Molecular pathology may play an important role in predicting the tumor prognosis, particularly p53, epidermal growth factor receptor (EGFR), and c-erbB-2. We investigated six variables (age, sex, histopathological grade, p53, EGFR, and c-erbB-2) to identify the role of such factors in predicting the outcome of patients with supratentorial astrocytic tumors. Thirty-seven tumors were studied including 9 well-differentiated astrocytomas (WHO grade 2), 19 anaplastic astrocytomas (WHO grade 3), and 9 glioblastomas multiforme (WHO grade 4). In univariate analysis, no statistical significance was found for the prognostic value of the sex (p = 0.2188), age (p = 0.5530), p53 immunostain (p = 0.2194), and c-erbB-2 immunostain (p = 0.4203). A significant correlation with the prognosis was found with respect to the histopathological grade (p = 0.0049) and EGFR expression (p = 0.0284). In multivariate analysis, the histopathological grade was shown to be significant independent variable (p = 0.0152). In WHO grade 2 and 3 astrocytomas, expression of p53 or EGFR was associated with poorer patient outcome. In glioblastomas, expression of p53 was also associated with poorer prognosis. Our studies suggested that conventional histological assessment of supratentorial astrocytic tumors remains the best guide to prognosis. Although no statistical significance was found between the immunostains and survival in variant grades of astrocytomas, there was a trend between p53 or EGFR proteins expression and the decrease of survival time.
分子病理学在预测肿瘤预后方面可能发挥重要作用,尤其是p53、表皮生长因子受体(EGFR)和c-erbB-2。

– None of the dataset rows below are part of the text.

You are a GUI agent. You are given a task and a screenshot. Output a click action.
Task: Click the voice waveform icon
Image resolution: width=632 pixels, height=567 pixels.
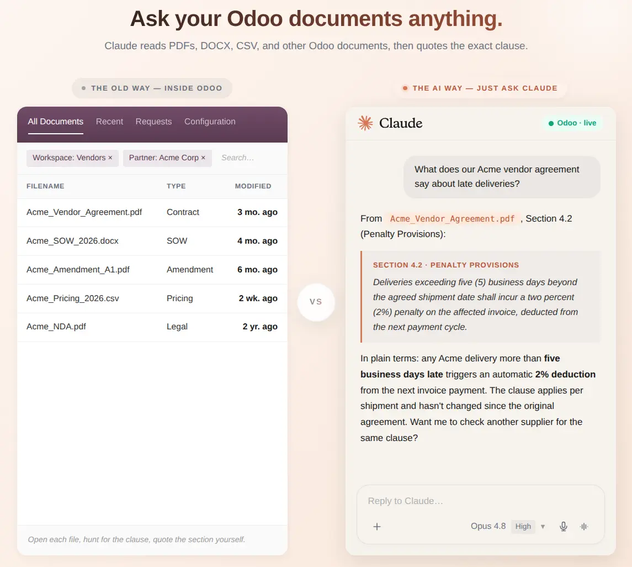pos(584,526)
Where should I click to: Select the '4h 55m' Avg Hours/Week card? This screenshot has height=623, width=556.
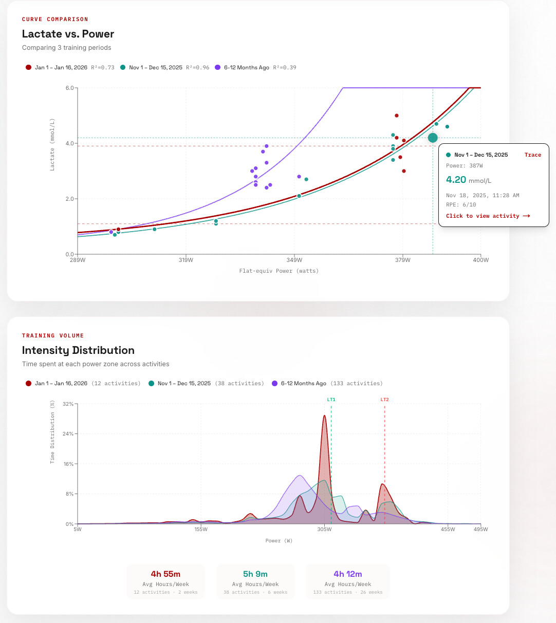click(x=165, y=581)
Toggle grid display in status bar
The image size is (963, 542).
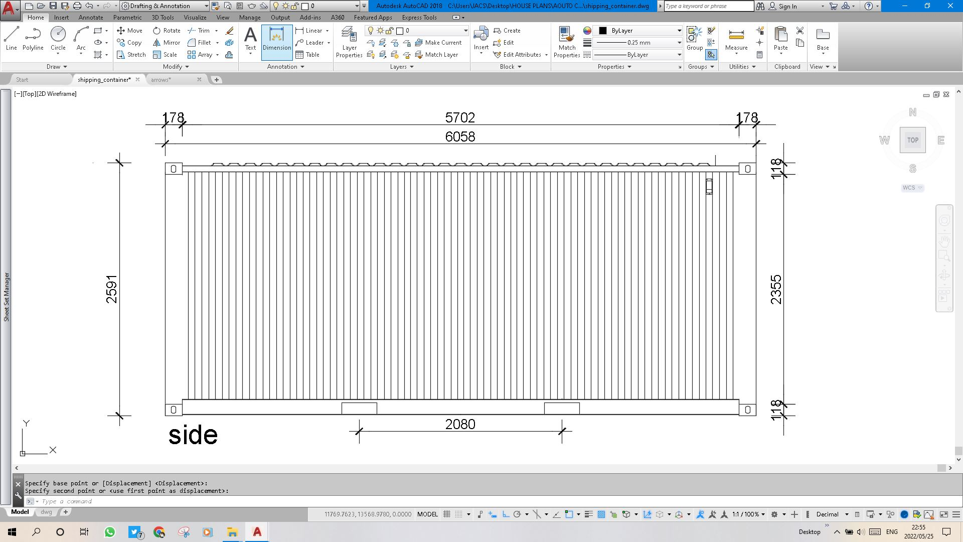coord(447,514)

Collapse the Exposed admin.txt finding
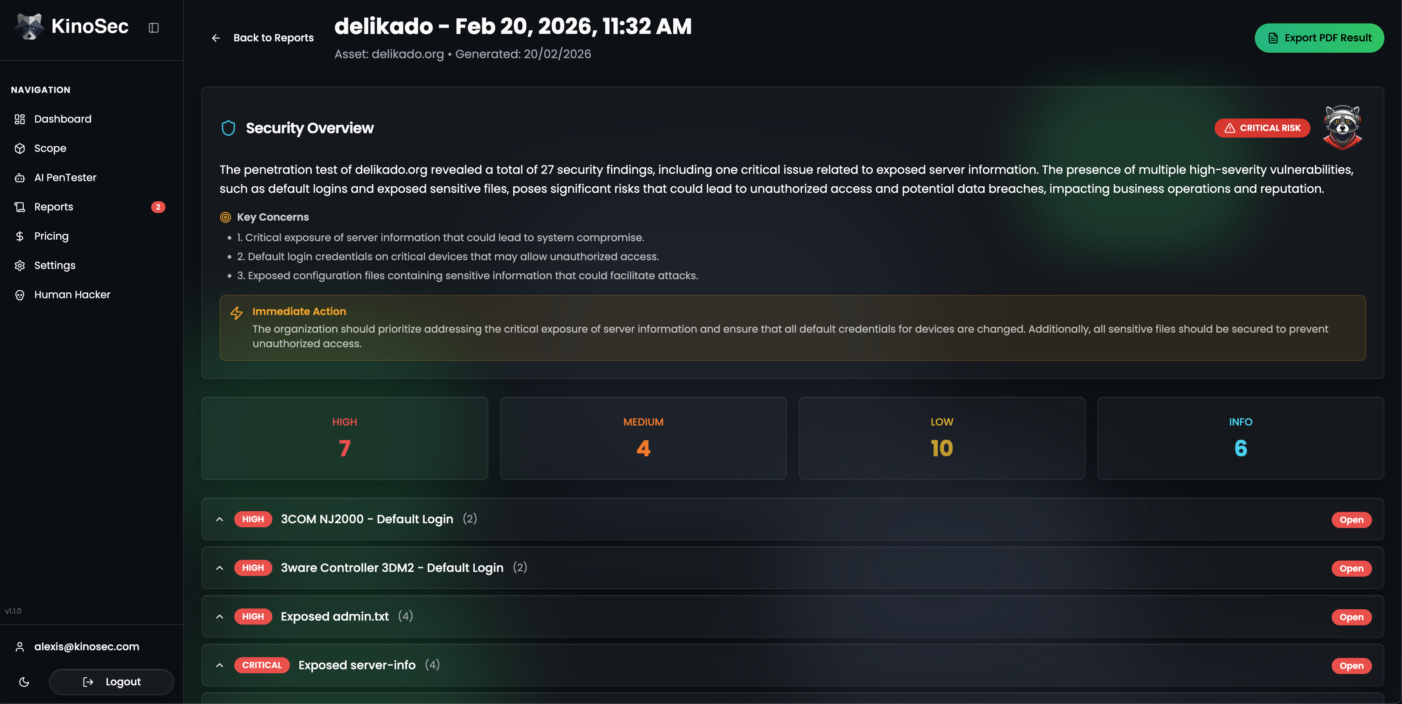220,616
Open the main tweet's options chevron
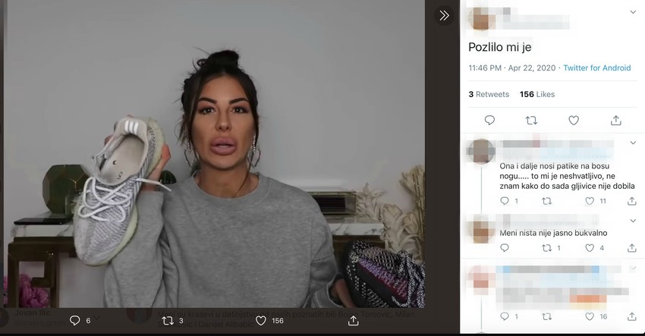 [633, 12]
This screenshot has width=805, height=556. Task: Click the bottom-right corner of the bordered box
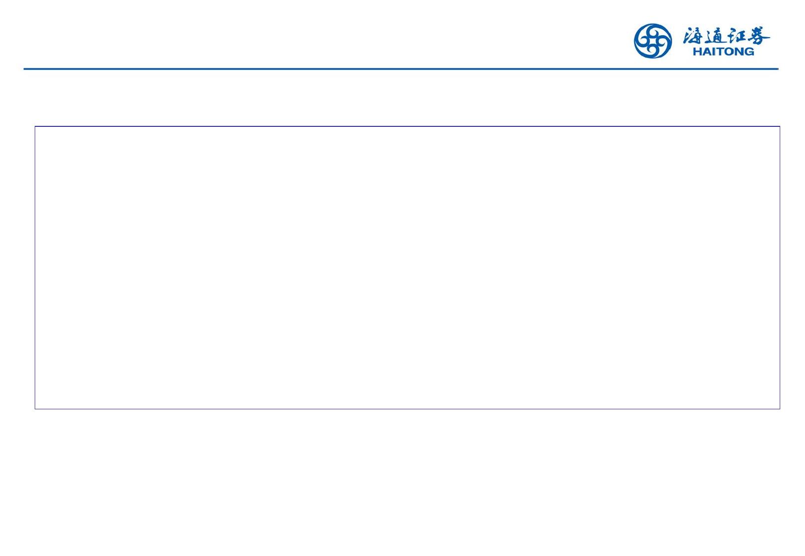tap(780, 409)
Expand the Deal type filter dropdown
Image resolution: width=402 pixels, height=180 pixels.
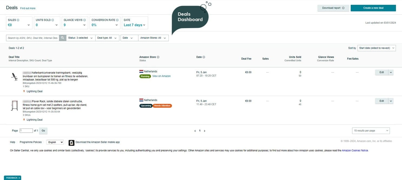[x=107, y=38]
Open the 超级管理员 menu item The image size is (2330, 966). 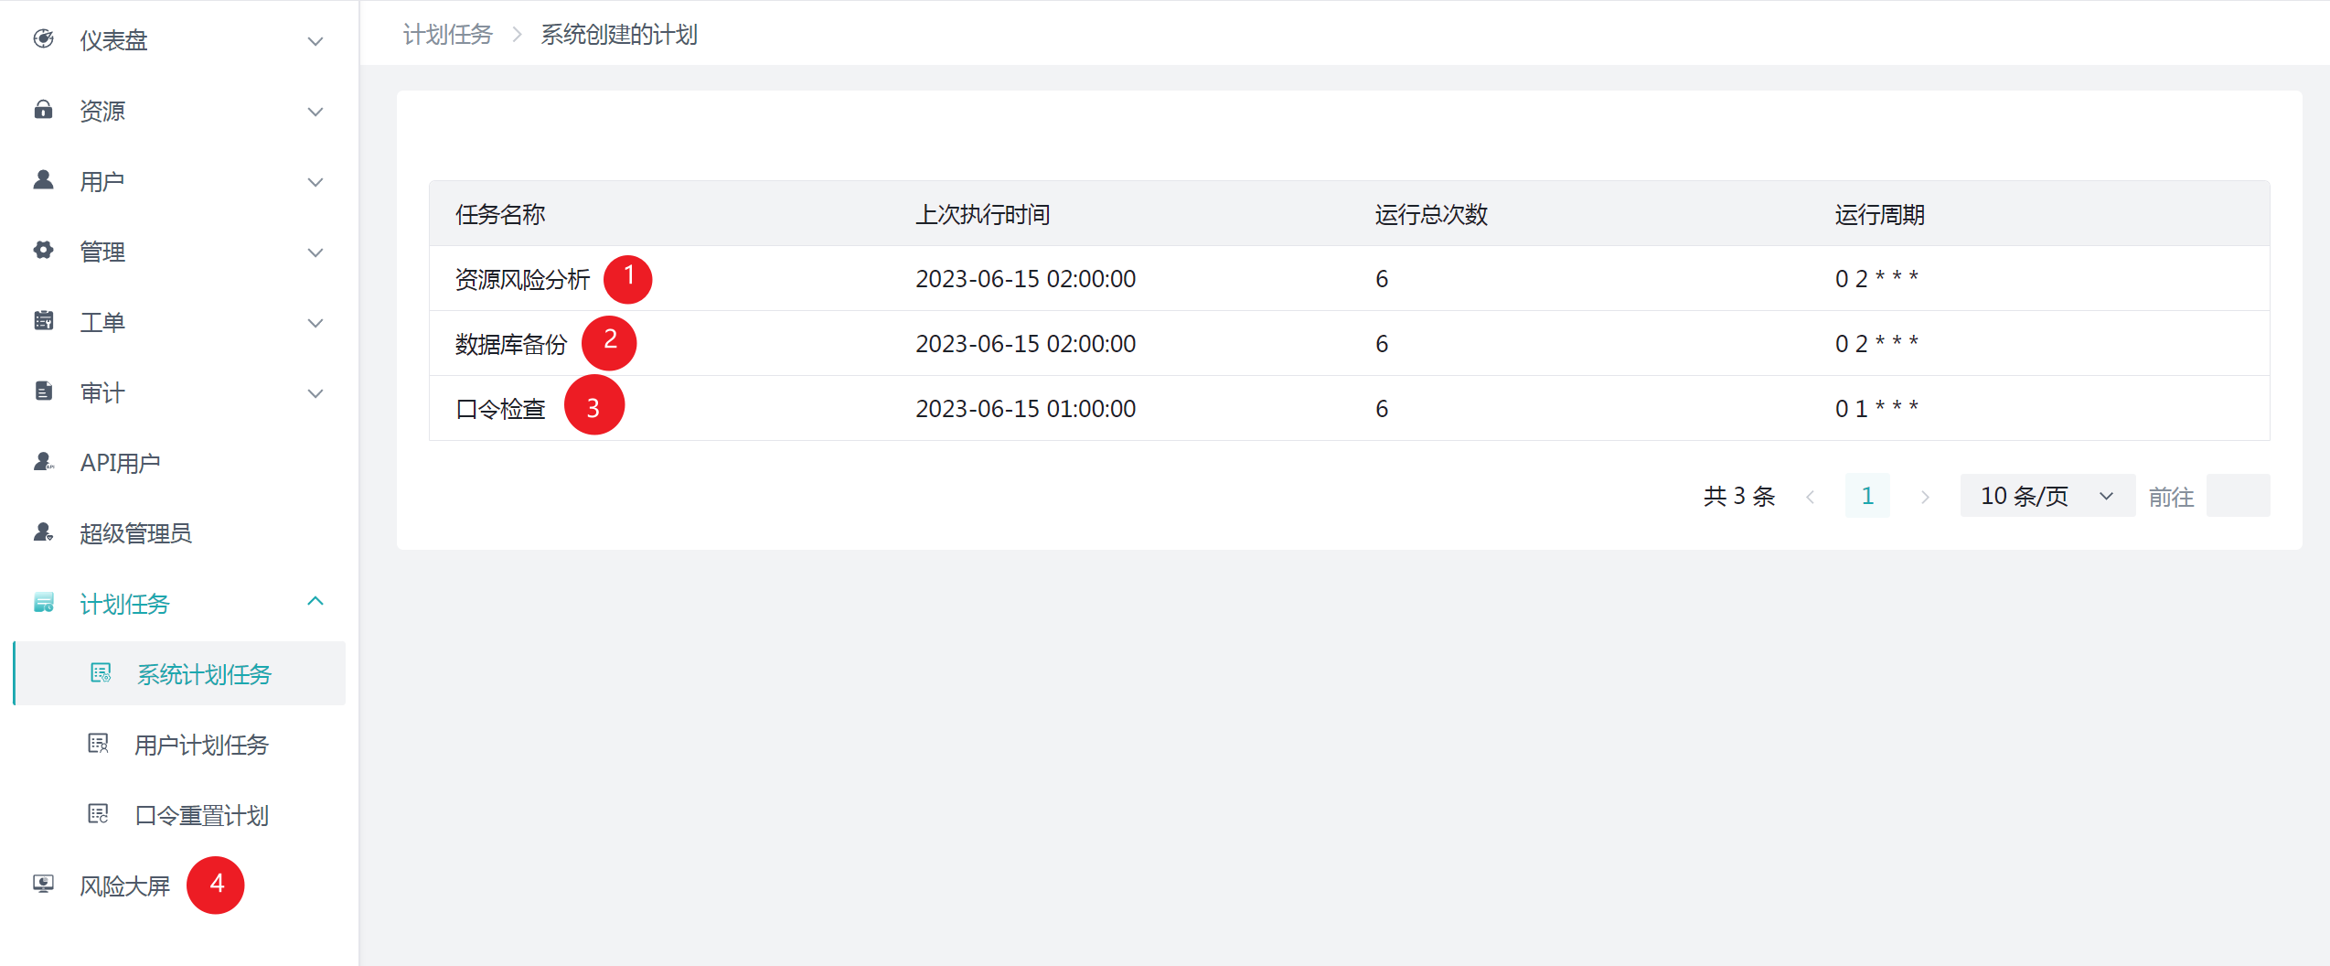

我们研究了六个变量(年龄、性别、组织病理学分级、p53、EGFR和c-erbB-2),以确定这些因素在预测幕上星形细胞瘤患者预后中的作用。共研究了37个肿瘤,包括9个高分化星形细胞瘤(WHO 2级)、19个间变性星形细胞瘤(WHO 3级)和9个多形性胶质母细胞瘤(WHO 4级)。单因素分析中,性别(p = 0.2188)、年龄(p = 0.5530)、p53免疫染色(p = 0.2194)和c-erbB-2免疫染色(p = 0.4203)的预后价值无统计学意义。组织病理学分级(p = 0.0049)和EGFR表达(p = 0.0284)与预后有显著相关性。多因素分析显示,组织病理学分级是显著的独立变量(p = 0.0152)。在WHO 2级和3级星形细胞瘤中,p53或EGFR的表达与患者预后较差相关。在胶质母细胞瘤中,p53的表达也与预后较差相关。我们的研究表明,幕上星形细胞瘤的传统组织学评估仍然是预后的最佳指导。虽然在不同分级的星形细胞瘤中免疫染色与生存之间未发现统计学意义,但p53或EGFR蛋白表达与生存时间缩短之间存在趋势。